On 30 October, Denmark will inaugurate what is reportedly the world's largest biogas test plant, located near Viborg, Jutland. The new facility will give research scientists a tool to test how to obtain energy from manure from livestock farming and other forms of biomass. Eva Kjer Hansen, the Danish Minister for Food, Agriculture and Fisheries says:
"The ambition is that the new biogas plant will help to put Denmark in the global top league in exploitation of energy and nutrients in livestock manure and other forms of biomass."
The biogas plant will be a full-scale research facility which will handle manure from livestock farming. The plant will be highly flexible, enabling individual components to be removed for testing.
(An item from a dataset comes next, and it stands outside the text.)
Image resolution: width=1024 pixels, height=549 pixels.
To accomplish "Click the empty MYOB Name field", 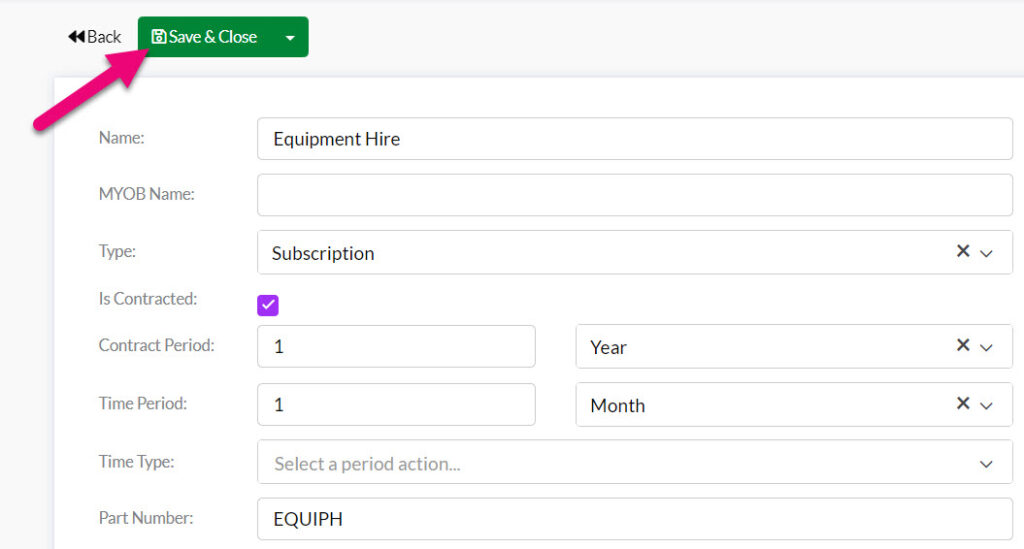I will coord(635,195).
When the plant is in operation, it will produce 850,000 m3 methane annually, corresponding to the electricity consumption of 800 family homes and heating for 200 houses.
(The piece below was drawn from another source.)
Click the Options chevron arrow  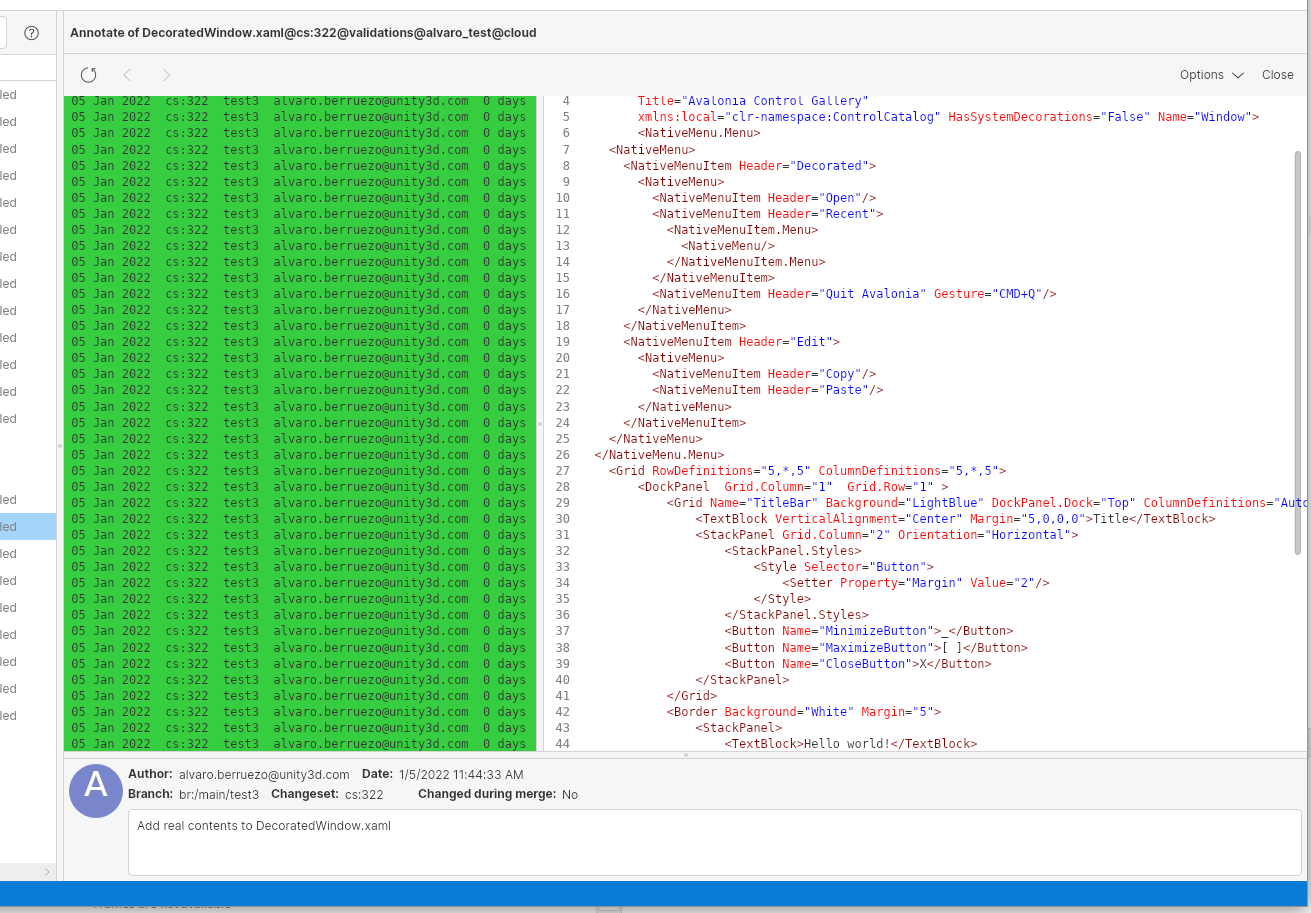[1239, 74]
Gunnar Hald Mikkelsen of the Faculty of Agricultural Sciences, University of Aarhus, says: "We expect that the various technological ideas that will be tested at the Faculty of Agricultural Sciences' new biogas plant will help make biogas plants of the future more effective and reliable in operation."
The biogas test plant has cost DKK 25 m (USD 4.8 m) and has been supplied by Xergi, a Danish contractor and operator of energy and environmental plants.